§ Task to complete:
Could you give back the listing below exactly, every line included?
─── Provided data
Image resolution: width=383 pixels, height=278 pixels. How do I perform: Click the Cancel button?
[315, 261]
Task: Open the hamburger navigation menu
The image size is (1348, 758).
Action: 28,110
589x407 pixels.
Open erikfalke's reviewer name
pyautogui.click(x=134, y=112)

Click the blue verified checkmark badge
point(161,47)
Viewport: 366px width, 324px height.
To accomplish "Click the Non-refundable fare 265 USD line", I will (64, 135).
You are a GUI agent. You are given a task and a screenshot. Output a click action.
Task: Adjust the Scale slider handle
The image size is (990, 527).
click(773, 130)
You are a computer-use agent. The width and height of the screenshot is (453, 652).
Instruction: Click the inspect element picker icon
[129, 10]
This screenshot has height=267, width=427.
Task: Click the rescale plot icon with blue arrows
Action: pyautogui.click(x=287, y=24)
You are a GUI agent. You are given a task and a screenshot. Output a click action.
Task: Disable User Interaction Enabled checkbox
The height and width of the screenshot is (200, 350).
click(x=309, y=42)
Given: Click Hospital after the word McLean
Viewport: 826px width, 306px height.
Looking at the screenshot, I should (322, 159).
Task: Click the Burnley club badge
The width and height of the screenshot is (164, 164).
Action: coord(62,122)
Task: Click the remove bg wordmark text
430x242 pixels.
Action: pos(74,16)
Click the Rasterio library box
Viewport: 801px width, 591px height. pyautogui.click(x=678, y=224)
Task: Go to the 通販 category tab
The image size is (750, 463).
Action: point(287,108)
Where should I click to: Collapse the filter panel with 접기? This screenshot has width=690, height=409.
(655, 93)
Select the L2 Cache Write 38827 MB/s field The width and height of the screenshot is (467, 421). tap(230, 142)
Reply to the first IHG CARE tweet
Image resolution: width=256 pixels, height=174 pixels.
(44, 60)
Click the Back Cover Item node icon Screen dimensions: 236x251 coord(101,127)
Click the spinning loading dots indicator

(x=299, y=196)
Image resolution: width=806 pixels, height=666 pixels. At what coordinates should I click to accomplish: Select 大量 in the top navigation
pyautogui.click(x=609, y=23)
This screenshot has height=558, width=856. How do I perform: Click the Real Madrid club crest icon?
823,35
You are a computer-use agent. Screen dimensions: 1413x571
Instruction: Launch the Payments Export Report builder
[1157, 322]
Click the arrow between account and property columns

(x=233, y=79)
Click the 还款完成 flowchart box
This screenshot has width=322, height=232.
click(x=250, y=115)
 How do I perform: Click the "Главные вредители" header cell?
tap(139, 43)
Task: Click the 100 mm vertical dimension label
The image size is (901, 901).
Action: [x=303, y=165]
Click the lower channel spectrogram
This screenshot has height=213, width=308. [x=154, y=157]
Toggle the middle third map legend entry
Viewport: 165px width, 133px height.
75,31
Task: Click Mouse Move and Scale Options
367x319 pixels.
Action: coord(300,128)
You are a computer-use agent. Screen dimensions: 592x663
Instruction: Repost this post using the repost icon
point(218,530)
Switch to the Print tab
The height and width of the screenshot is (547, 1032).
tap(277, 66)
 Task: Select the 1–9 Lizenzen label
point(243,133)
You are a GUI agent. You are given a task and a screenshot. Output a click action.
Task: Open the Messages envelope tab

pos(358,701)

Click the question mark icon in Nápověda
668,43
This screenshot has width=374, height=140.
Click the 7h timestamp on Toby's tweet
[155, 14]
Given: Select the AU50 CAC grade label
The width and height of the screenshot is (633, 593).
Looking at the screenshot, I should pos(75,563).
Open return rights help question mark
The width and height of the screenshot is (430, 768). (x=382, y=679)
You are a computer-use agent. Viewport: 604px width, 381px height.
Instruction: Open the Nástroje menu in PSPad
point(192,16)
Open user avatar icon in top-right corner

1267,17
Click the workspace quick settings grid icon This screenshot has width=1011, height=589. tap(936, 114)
──────
§ Answer for the task:
Image resolution: width=383 pixels, height=278 pixels. How do I perform: Click the Cancel button?
[315, 261]
Task: Open the hamburger navigation menu
The image size is (1348, 758).
Action: 28,110
589x407 pixels.
Open erikfalke's reviewer name
pyautogui.click(x=134, y=112)

Click the blue verified checkmark badge
point(161,47)
Viewport: 366px width, 324px height.
To accomplish "Click the Non-refundable fare 265 USD line", I will (64, 135).
You are a GUI agent. You are given a task and a screenshot. Output a click action.
Task: Adjust the Scale slider handle
The image size is (990, 527).
click(773, 130)
You are a computer-use agent. The width and height of the screenshot is (453, 652).
Instruction: Click the inspect element picker icon
[129, 10]
This screenshot has height=267, width=427.
Task: Click the rescale plot icon with blue arrows
Action: pyautogui.click(x=287, y=24)
You are a GUI agent. You are given a task and a screenshot. Output a click action.
Task: Disable User Interaction Enabled checkbox
The height and width of the screenshot is (200, 350).
click(x=309, y=42)
Given: Click Hospital after the word McLean
Viewport: 826px width, 306px height.
Looking at the screenshot, I should (322, 159).
Task: Click the Burnley club badge
The width and height of the screenshot is (164, 164).
Action: coord(62,122)
Task: Click the remove bg wordmark text
430x242 pixels.
Action: pos(74,16)
Click the Rasterio library box
Viewport: 801px width, 591px height. pyautogui.click(x=678, y=224)
Task: Go to the 通販 category tab
The image size is (750, 463).
Action: point(287,108)
Where should I click to: Collapse the filter panel with 접기? This screenshot has width=690, height=409.
(655, 93)
Select the L2 Cache Write 38827 MB/s field The width and height of the screenshot is (467, 421). tap(230, 142)
Reply to the first IHG CARE tweet
Image resolution: width=256 pixels, height=174 pixels.
(44, 60)
Click the Back Cover Item node icon Screen dimensions: 236x251 coord(101,127)
Click the spinning loading dots indicator

(x=299, y=196)
Image resolution: width=806 pixels, height=666 pixels. At what coordinates should I click to accomplish: Select 大量 in the top navigation
pyautogui.click(x=609, y=23)
This screenshot has height=558, width=856. How do I perform: Click the Real Madrid club crest icon?
823,35
You are a computer-use agent. Screen dimensions: 1413x571
Instruction: Launch the Payments Export Report builder
[1157, 322]
Click the arrow between account and property columns

(x=233, y=79)
Click the 还款完成 flowchart box
This screenshot has width=322, height=232.
click(x=250, y=115)
 How do I perform: Click the "Главные вредители" header cell?
tap(139, 43)
Task: Click the 100 mm vertical dimension label
The image size is (901, 901).
Action: [x=303, y=165]
Click the lower channel spectrogram
This screenshot has height=213, width=308. [x=154, y=157]
Toggle the middle third map legend entry
Viewport: 165px width, 133px height.
75,31
Task: Click Mouse Move and Scale Options
367x319 pixels.
Action: coord(300,128)
You are a computer-use agent. Screen dimensions: 592x663
Instruction: Repost this post using the repost icon
point(218,530)
Switch to the Print tab
The height and width of the screenshot is (547, 1032).
tap(277, 66)
 Task: Select the 1–9 Lizenzen label
point(243,133)
You are a GUI agent. You are given a task and a screenshot. Output a click action.
Task: Open the Messages envelope tab

pos(358,701)

Click the question mark icon in Nápověda
668,43
This screenshot has width=374, height=140.
Click the 7h timestamp on Toby's tweet
[155, 14]
Given: Select the AU50 CAC grade label
The width and height of the screenshot is (633, 593).
Looking at the screenshot, I should pos(75,563).
Open return rights help question mark
The width and height of the screenshot is (430, 768). (x=382, y=679)
You are a computer-use agent. Viewport: 604px width, 381px height.
Instruction: Open the Nástroje menu in PSPad
point(192,16)
Open user avatar icon in top-right corner

1267,17
Click the workspace quick settings grid icon This screenshot has width=1011, height=589. tap(936, 114)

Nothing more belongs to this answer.